**What is needed:** Find the line with "Event Space With Floor Seating (535, 2435)" in the entries below. Repeat it, every following line, and the line with "Kebon Jeruk, Jakarta Barat (438, 2470)", exactly and with nothing added.

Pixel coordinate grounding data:
-------------------------
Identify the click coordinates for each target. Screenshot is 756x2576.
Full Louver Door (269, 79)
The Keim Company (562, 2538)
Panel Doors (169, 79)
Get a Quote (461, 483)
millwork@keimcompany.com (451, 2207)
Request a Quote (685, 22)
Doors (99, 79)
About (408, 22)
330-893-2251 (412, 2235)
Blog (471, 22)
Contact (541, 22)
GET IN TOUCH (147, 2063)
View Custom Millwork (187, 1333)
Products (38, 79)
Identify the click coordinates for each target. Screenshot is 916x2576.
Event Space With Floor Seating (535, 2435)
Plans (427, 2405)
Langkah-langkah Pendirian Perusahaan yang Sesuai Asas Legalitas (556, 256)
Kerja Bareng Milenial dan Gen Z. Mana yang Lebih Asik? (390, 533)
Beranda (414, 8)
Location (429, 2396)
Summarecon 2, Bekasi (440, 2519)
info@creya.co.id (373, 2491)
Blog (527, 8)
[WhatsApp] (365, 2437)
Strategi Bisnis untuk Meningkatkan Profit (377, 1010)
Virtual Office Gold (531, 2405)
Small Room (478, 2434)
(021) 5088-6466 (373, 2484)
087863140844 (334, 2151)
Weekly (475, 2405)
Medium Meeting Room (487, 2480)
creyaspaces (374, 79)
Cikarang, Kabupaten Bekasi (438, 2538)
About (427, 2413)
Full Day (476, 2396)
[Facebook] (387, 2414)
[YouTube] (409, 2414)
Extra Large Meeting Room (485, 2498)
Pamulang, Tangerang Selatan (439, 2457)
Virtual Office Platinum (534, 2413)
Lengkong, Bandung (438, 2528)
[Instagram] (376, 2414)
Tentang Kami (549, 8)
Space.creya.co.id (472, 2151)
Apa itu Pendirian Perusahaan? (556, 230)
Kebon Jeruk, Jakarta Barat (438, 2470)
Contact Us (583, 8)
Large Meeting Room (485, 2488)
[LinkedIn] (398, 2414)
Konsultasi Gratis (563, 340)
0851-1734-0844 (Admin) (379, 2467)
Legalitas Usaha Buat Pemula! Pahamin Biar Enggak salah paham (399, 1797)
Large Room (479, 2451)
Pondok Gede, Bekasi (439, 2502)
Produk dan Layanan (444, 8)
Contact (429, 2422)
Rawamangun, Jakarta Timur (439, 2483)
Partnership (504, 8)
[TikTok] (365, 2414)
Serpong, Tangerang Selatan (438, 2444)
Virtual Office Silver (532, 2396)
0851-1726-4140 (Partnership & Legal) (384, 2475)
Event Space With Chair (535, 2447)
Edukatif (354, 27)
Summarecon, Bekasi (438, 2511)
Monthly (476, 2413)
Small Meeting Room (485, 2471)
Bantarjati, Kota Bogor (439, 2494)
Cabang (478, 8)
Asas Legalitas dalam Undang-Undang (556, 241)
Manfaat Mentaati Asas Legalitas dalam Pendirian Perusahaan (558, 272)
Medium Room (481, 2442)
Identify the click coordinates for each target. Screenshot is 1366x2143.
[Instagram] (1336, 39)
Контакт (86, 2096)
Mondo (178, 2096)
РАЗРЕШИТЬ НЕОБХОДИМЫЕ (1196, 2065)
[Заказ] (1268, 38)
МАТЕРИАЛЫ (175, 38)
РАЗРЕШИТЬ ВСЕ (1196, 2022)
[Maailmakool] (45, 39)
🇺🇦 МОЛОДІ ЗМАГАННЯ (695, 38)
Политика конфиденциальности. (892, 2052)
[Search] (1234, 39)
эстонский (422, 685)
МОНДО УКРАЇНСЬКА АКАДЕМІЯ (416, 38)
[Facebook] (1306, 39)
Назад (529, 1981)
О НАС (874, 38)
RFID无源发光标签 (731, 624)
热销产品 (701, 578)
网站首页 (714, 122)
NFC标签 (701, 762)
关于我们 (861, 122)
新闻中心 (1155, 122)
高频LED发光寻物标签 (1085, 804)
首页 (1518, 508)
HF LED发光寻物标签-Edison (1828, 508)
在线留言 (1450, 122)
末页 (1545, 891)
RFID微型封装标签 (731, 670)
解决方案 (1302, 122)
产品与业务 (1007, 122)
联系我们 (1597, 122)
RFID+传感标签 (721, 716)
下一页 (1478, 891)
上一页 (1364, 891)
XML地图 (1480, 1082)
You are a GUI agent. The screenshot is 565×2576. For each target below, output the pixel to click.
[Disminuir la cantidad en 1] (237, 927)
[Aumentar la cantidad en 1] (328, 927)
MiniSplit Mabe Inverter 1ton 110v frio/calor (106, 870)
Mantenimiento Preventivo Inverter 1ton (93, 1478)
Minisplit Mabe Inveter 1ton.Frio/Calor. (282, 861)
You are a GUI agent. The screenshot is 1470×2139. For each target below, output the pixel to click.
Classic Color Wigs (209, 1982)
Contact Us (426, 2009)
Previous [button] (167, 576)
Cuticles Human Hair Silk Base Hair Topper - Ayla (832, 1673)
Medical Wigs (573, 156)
-------------------------
**Response box:**
Event Space With Floor Seating (535, 2435)
Plans (427, 2405)
Langkah-langkah Pendirian Perusahaan yang Sesuai Asas Legalitas (556, 256)
Kerja Bareng Milenial dan Gen Z. Mana yang Lebih Asik? (390, 533)
Beranda (414, 8)
Location (429, 2396)
Summarecon 2, Bekasi (440, 2519)
info@creya.co.id (373, 2491)
Blog (527, 8)
[WhatsApp] (365, 2437)
Strategi Bisnis untuk Meningkatkan Profit (377, 1010)
Virtual Office Gold (531, 2405)
Small Room (478, 2434)
(021) 5088-6466 (373, 2484)
087863140844 (334, 2151)
Weekly (475, 2405)
Medium Meeting Room (487, 2480)
creyaspaces (374, 79)
Cikarang, Kabupaten Bekasi (438, 2538)
About (427, 2413)
Full Day (476, 2396)
[Facebook] (387, 2414)
[YouTube] (409, 2414)
Extra Large Meeting Room (485, 2498)
Pamulang, Tangerang Selatan (439, 2457)
Virtual Office Platinum (534, 2413)
Lengkong, Bandung (438, 2528)
[Instagram] (376, 2414)
Tentang Kami (549, 8)
Space.creya.co.id (472, 2151)
Apa itu Pendirian Perusahaan? (556, 230)
Kebon Jeruk, Jakarta Barat (438, 2470)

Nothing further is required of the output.